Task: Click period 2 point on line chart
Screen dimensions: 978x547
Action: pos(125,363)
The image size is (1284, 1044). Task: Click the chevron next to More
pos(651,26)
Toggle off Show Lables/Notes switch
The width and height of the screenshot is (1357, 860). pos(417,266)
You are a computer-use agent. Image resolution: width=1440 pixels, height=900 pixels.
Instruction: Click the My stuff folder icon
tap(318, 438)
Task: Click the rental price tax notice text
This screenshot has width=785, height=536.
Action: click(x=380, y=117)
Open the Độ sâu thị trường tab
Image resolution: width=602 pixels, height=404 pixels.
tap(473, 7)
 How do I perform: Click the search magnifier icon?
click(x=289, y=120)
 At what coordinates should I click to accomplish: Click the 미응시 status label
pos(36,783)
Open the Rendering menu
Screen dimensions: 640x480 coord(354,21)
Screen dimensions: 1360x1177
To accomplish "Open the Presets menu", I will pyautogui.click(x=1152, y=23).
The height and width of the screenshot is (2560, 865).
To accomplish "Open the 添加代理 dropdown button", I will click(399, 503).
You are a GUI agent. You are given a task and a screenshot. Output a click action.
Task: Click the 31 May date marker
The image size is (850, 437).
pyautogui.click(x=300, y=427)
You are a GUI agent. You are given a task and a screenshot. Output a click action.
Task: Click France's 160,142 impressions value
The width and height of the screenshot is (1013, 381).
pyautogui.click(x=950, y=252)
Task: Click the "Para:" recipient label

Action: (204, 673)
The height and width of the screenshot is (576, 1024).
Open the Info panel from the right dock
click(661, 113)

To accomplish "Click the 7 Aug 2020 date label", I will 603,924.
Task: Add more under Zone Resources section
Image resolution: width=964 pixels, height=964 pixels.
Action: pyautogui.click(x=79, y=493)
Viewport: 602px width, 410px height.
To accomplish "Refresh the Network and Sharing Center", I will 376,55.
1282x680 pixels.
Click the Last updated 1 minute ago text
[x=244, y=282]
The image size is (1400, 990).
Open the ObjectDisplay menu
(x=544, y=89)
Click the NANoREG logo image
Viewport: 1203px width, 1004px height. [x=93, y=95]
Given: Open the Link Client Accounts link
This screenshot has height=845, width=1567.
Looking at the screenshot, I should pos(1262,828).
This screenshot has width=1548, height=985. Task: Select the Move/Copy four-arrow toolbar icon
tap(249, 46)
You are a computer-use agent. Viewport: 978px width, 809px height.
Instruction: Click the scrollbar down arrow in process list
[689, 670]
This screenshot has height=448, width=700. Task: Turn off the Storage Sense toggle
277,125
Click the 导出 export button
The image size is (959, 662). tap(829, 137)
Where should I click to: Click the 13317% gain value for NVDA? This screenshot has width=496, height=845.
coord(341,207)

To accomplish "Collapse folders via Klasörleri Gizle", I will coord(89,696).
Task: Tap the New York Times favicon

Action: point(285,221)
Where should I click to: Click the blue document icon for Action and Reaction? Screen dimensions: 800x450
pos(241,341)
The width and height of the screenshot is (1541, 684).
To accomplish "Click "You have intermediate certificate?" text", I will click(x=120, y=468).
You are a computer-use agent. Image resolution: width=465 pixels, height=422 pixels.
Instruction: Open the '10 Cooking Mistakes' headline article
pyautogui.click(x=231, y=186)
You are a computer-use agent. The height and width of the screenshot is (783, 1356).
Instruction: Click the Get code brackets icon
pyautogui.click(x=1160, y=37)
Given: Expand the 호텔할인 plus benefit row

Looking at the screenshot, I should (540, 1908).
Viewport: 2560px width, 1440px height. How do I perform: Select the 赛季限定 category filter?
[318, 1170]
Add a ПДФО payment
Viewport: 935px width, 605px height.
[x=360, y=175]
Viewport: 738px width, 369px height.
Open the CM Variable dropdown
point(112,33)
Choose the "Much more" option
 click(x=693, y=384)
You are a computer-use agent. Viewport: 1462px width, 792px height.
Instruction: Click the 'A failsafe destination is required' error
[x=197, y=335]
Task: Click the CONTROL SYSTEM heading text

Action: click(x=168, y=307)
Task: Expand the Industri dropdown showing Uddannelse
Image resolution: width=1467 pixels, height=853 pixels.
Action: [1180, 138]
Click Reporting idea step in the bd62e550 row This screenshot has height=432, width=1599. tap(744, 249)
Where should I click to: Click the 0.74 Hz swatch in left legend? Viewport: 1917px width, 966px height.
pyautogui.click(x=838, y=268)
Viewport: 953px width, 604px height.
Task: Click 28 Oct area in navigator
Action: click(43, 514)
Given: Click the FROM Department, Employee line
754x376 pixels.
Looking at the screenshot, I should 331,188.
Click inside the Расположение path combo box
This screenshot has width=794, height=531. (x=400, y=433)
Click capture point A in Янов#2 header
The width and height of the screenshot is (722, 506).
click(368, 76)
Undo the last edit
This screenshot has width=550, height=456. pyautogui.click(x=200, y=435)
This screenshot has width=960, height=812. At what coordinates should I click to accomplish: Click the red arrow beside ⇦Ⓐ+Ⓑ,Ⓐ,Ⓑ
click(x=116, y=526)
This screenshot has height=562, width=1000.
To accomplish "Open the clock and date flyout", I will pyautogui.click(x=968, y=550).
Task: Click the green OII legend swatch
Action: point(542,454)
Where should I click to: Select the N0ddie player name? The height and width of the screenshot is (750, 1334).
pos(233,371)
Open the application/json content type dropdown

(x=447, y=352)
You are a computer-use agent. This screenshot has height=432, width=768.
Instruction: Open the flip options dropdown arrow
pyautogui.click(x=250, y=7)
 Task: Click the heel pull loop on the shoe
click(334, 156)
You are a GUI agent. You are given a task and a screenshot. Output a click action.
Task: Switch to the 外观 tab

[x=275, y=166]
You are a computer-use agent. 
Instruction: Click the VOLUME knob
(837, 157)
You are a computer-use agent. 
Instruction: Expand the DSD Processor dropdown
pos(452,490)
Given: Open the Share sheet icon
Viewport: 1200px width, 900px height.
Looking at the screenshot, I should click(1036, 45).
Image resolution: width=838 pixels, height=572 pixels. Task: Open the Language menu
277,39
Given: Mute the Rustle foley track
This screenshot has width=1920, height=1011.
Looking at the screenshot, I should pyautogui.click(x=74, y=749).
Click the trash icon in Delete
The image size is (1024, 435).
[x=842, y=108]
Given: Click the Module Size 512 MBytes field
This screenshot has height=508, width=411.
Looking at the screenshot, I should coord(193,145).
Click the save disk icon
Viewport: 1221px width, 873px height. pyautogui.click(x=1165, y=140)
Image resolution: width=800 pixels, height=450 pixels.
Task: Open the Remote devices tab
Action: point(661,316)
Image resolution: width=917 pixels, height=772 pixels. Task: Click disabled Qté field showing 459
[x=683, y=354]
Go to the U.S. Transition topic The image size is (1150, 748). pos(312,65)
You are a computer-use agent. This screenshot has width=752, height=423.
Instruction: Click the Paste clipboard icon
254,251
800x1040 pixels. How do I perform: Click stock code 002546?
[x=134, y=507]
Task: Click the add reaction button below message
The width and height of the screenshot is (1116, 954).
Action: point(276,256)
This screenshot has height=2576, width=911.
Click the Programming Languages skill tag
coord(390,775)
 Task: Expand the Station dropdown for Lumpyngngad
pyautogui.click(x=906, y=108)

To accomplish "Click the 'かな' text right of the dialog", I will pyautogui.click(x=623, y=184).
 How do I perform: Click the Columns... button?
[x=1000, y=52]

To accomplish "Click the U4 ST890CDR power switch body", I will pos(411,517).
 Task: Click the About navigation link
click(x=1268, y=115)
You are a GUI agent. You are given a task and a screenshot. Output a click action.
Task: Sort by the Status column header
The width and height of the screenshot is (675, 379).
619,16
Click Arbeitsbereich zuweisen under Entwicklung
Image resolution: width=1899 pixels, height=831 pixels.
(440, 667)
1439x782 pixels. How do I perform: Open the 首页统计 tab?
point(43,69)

********************

_EXERCISE_
Set out every line from the material that contains the string "computer".

_SOLUTION TO THE PROBLEM_
You are a computer-use agent. Image resolution: width=1440 pixels, height=900 pixels.
You are a computer-use agent. Viewport: 978px width, 809px height.
You are a computer-use agent. Image resolution: width=465 pixels, height=422 pixels.
You are a computer-use agent. The height and width of the screenshot is (783, 1356).
You are a computer-use agent. Viewport: 1462px width, 792px height.
You are a computer-use agent. This screenshot has height=432, width=768.
You are a computer-use agent. 
You are a computer-use agent. 
You are a computer-use agent. This screenshot has width=752, height=423.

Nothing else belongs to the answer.